-- Extract to read follows --
## How do we fix the CV19 testing problem? By re-testing everybody who tested positive!

I guess I’ve re-discovered a form of Bayes’ Theorem  regarding the problem that is posed by the high numbers of false negatives and false positives when testing for the feared coronavirus.  What I found is that it doesn’t really even matter whether our tests are super-accurate or not. The solution is to assume that all those who test negative, really are negative, and then to give a second test to all those who tested positive the first time. Out of this group, a larger fraction will test positive. You can again forget about those who test negative. But re-test again, and if you like, test again. By the end of this process, where each time you are testing fewer people, then you will be over 99% certain that all those who test positive, really have been exposed.

Let me show you why.

Have no fear, what I’m gonna do is just spreadsheets. No fancy math, just percents. And it won’t really matter what the starting assumptions are! The results converge to almost perfect accuracy, if repeated!

To start my explanation, let’s start by assuming that 3% of a population (say of the US) has antibodies to CV19, which means that they have definitely been exposed. How they got exposed is not important for this discussion. Whether they felt anything from their exposure or not is not important in this discussion. Whether they got sick and died or recovered, is not going to be covered here. I will also assume that this test has a 7% false positive rate and a 10% false negative rate, and I’m going to assume that we give tests AT RANDOM to a hundred thousand people (not people who we already think are sick!) I’m also assuming that once you have the antibodies, you keep them for the duration.

This table represents that situation:

If you do the simple arithmetic, using those assumptions, then of the 100,000 people we tested, 3%, or three thousand, actually do have those antibodies, but 97%, or ninety-seven thousand, do not (white boxes, first column with data in it).

Of the 3,000 folks who really do have the antibodies – first line of data – we have a false  negative rate of 10%, so three hundred of these poor folks are given the false good tidings that they have never been exposed (that’s the upper orange box). The other 90% of them, or two thousand seven hundred, are told, correctly, that they have been exposed (that’s the upper green box).
-- Extract to read concluded --
> What is being asked:
From the piece on re-testing for CV19, answer each of these:
(a) What false positive rate does the writer assume for the test?
(b) How many of the 100,000 people tested actually have the antibodies?
(c) How many people with antibodies are wrongly told they have never been exposed?
The records have nothing to do with this.
-- Data for review follows --
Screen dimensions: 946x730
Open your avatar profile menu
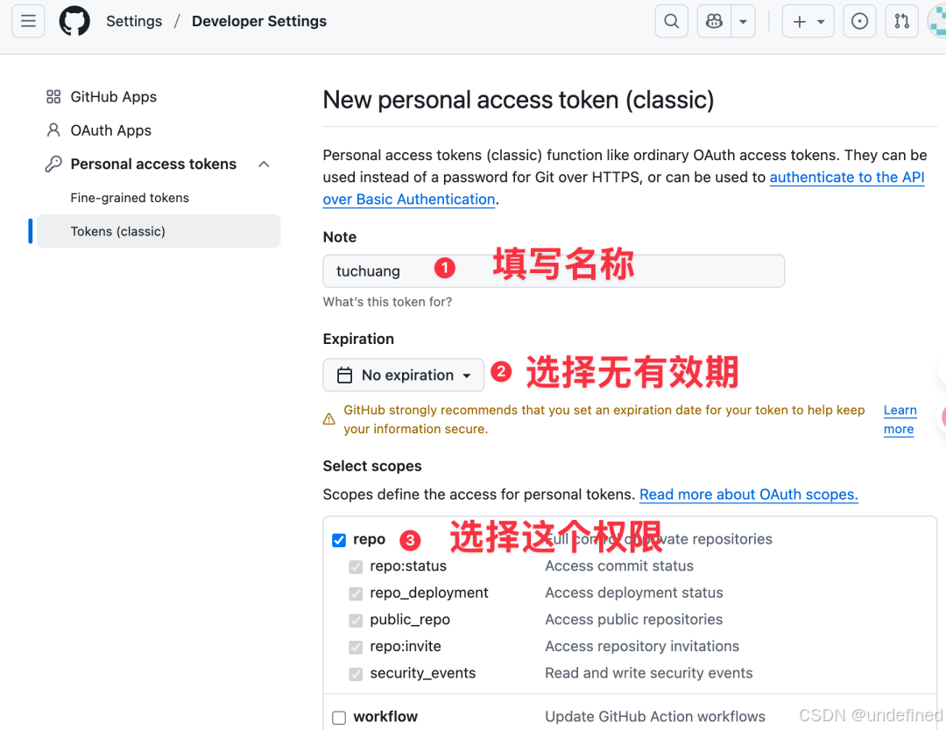pos(938,20)
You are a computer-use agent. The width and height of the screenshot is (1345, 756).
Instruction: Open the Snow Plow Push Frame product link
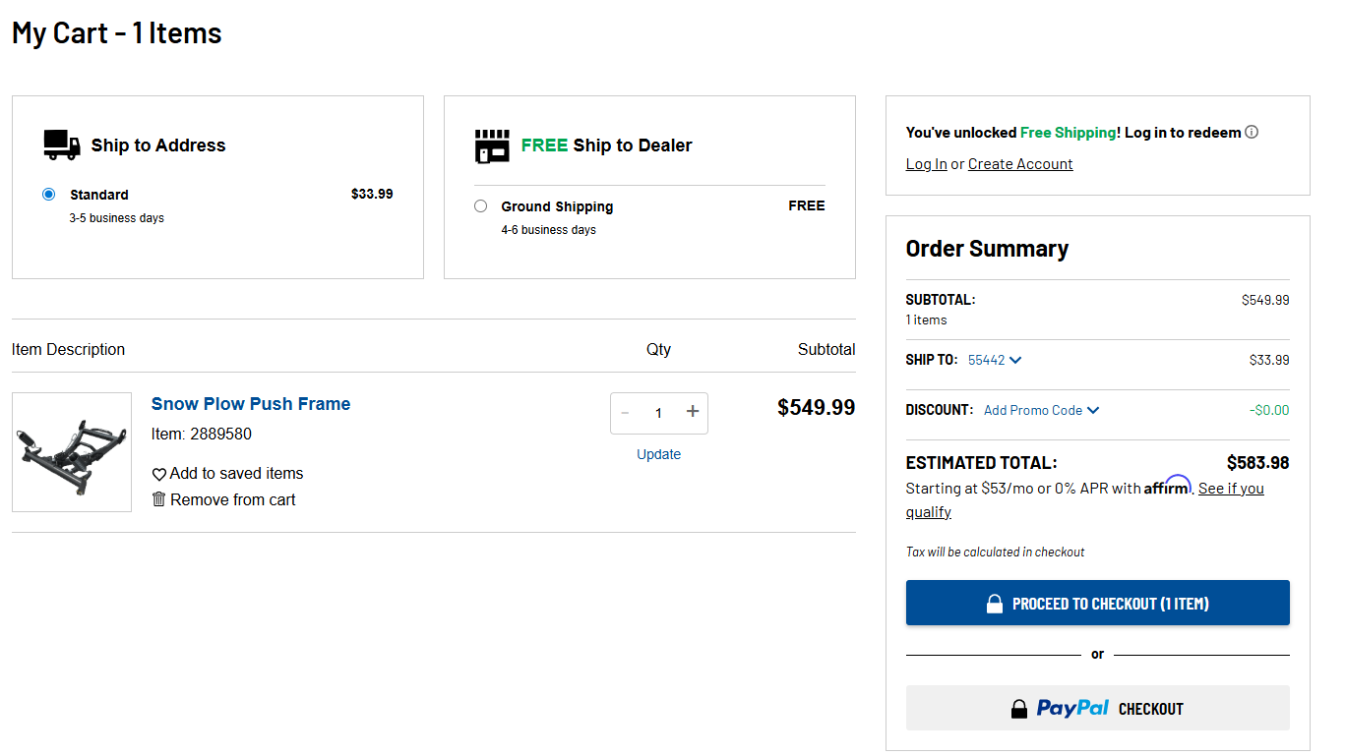pos(251,403)
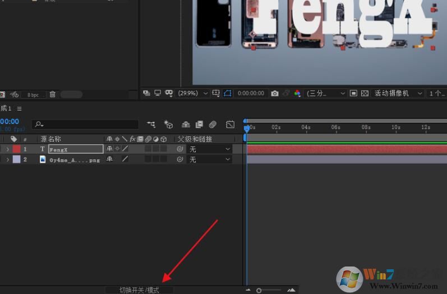The height and width of the screenshot is (294, 447).
Task: Open the Graph Editor
Action: 231,125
-- Data for review concluded --
> Output of the exercise:
(a) 7%
(b) 3,000 (3%)
(c) 300